By Ezra
It's sort of an odd quirk of Atrios's site that you really have to follow it for awhile before some of the elements make sense. For instance, I eventually broke down and e-mailed the man (the myth, and the legend) himself to figure out why someone named "Holden" kept getting ponies every time a new poll came out. Similarly, I'm sure if you just drop in every so often, "Wanker of the Day" seems like a drive-by vulgarity, a slab of red meat for an already gorged audience. But the feature actually has a substantive point.
Among other things, the lefty blogosphere was founded on a critique of the mainstream media that argued, contrary to popular belief, that the media was not actually liberal. The individuals who comprised it may have been tolerant on cultural issues, but years of sustained attacks from the right had cowed reporters into a hollow set of "objective" protocols that served to obscure truth rather than enhance it. Simultaneously, decades of sustained attacks on liberals had spurred "serious pundits" to underscore their independence by routinely attacking the left. The result was a media which may have voted Democratic, but was fairly hostile to progressivism.

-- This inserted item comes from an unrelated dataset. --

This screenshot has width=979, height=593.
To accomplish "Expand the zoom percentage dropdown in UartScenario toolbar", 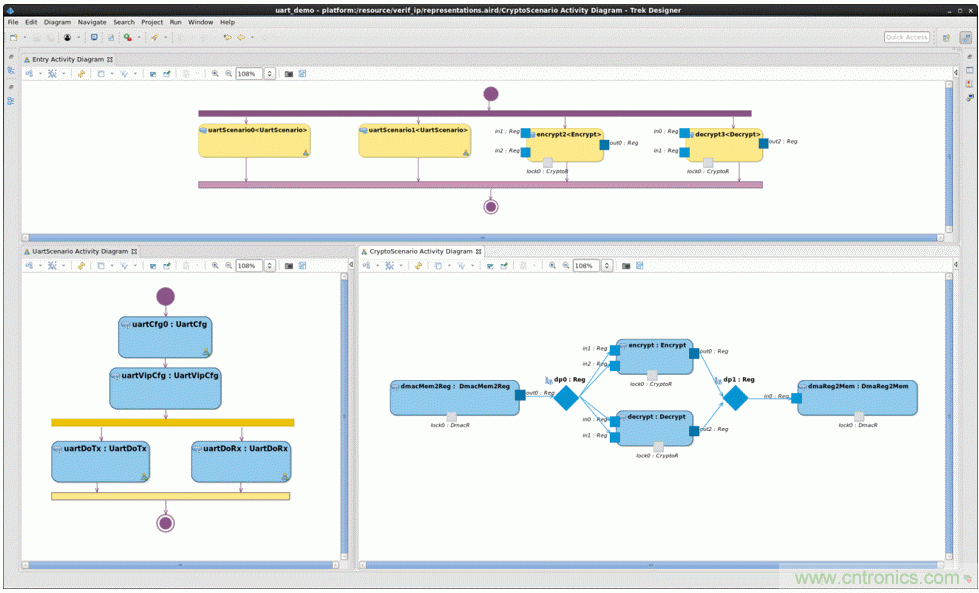I will 268,266.
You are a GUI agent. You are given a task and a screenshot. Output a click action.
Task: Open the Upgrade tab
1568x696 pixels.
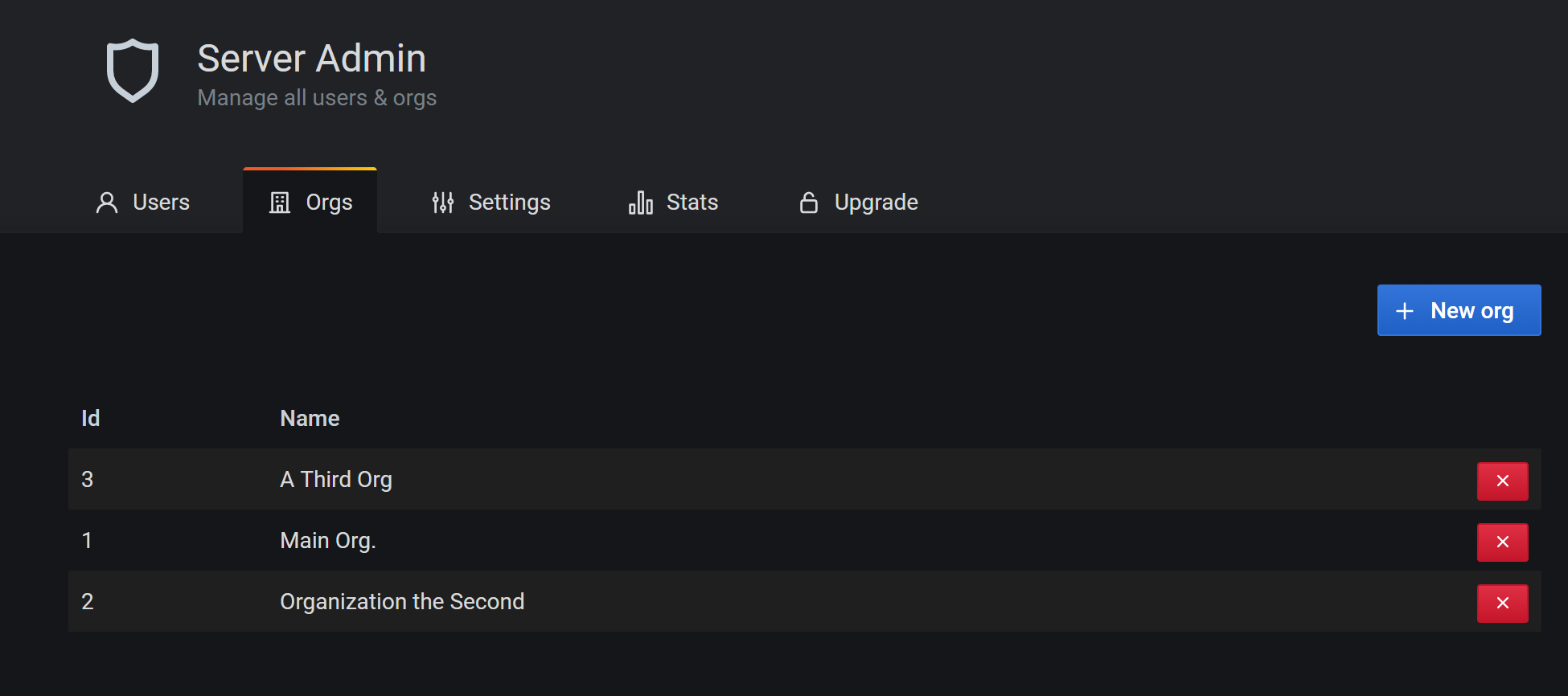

"Wanker of the Day" is not an argumentative feature, it is a reinforcing one. It exists to repeatedly provide evidence for a critique of the media that is only now leaving the margins. Atrios's epiphany was that you had to actually prove it day after day, not merely argue it. Since this was a somewhat counterintuitive take on reportage, it had to be buttressed -- and not just once, but repeatedly. Now, you can argue about the language ("wanker") or even deny the feature's legitimacy, but it does have a point -- it's not simply rhetorical extremism or red meat.